Mount Zeke, Northwest Arête. In early April, local Natanuska Glacier pilot Billy Stevenson and I flew an aerial recon for Nova Adventure Company, scoping mountain and glacier routes for guiding. After looking at peaks in five major drainages, we flew over Monument Glacier, which is surrounded by some of the most rugged peaks in the range. As we passed over the glacier, I noticed the largest (unnamed) mountain on the southeast corner of the glacier. It had a spectacular 400-meter-plus ice face high on its north face. I had Billy leave me on the glacier five minutes later with my survival gear. Karen Hilton flew in later that afternoon with the rest of our gear. After several days of unstable weather, we got a break long enough to make a one-day attempt of the face.
After moving camp to above a small icefall below the northwest ridge proper, we bivied for a couple of hours. Early the next morning we ascended a 350-meter couloir that averaged 50-55° and led directly to the ridge. Traversing the 500 meters along the ridge to where it joined the face involved chest-deep sugar snow. Upon joining the face, the ridge and deep snow quickly faded out, becoming a steep S-shaped ice arête leading directly to the summit 500 meters above us. Soon we were frontpointing leads up the densest, hardest, most brittle 55-75° ice I had ever encountered. Six full 60-meter pitches on the face, which was so smooth as to not have a foot hold to rest on anywhere, found us on a small rock outcrop with calves flaming. Time was not with us at this point. We had three hours of good light and still had to get down the mountain. I set our time limit at an hour and a half and took off on lead. The ice steepened, and after two more pitches I had more than used up my allotment. I set the first rap anchor about a rope length from the summit ridge. I could see we were high above adjoining peak “Moe” and were very close to the summit. The sky to the west was black with incoming weather and the sun was gone. We rapped as quickly as possible and ran down the unstable snow of the ridge and couloir. After a couple days of storm, we skied off the glacier into Monument Creek with avalanches pouring down all around us.
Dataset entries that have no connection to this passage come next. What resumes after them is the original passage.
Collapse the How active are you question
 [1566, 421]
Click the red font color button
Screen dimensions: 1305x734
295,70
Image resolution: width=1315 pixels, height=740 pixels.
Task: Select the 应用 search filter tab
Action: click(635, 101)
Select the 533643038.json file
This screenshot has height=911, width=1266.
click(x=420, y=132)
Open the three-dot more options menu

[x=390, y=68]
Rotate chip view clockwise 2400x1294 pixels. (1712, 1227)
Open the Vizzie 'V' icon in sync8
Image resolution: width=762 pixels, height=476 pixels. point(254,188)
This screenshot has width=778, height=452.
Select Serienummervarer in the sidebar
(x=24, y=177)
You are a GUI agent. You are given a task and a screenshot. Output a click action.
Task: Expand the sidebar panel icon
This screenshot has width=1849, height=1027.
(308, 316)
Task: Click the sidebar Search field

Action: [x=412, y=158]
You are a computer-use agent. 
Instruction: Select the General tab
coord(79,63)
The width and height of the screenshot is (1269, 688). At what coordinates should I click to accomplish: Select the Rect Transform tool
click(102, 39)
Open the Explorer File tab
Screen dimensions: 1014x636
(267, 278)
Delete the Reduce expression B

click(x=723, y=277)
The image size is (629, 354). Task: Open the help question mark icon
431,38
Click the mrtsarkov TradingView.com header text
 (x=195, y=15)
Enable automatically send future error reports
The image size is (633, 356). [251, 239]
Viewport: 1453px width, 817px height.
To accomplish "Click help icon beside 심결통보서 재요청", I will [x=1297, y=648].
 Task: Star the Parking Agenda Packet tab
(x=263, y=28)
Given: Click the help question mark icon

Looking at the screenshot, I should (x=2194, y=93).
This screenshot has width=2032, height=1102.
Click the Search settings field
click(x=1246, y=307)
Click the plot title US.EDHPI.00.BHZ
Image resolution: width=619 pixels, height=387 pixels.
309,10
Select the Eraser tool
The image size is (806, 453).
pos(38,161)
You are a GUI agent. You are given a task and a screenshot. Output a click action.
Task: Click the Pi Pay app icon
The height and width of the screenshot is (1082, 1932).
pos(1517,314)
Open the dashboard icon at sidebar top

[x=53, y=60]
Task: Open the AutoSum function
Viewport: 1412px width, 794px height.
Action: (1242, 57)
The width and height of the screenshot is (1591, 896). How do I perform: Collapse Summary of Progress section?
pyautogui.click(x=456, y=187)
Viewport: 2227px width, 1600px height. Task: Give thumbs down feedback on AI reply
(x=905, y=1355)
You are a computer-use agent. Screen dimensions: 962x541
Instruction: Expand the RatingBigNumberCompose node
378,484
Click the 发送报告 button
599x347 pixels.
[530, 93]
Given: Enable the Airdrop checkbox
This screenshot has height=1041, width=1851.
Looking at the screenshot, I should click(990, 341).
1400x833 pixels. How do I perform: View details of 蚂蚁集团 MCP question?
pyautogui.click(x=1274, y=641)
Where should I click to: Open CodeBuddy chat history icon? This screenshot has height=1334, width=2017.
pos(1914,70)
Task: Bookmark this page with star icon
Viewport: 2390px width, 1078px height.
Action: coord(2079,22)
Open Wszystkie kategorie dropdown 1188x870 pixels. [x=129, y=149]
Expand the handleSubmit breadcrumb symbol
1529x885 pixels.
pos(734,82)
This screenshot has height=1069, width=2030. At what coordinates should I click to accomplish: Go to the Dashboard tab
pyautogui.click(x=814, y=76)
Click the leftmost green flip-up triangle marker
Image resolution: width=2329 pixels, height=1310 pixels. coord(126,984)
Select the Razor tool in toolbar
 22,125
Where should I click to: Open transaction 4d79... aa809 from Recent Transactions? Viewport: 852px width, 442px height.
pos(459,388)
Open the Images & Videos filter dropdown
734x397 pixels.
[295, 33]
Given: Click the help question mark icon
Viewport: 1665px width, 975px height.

After two and a half days of Class V bushwhacking with heavy packs and skis, we crossed the Matanuska River on the last good ice bridge and hiked up to the Glenn Highway. We had crossed some ski tracks in the drainage; as it turned out, Willi Peabody and Mike Wood had been in a week earlier and made an ascent of Mt. Awesome (the major peak on the west side of the lower glacier) via a couloir on the south side with horrible snow conditions.
The peak we climbed (ca.8500') was unnamed. Sizing up a rare opportunity, I named it after my five-year-old son, who is growing up in this region of the world.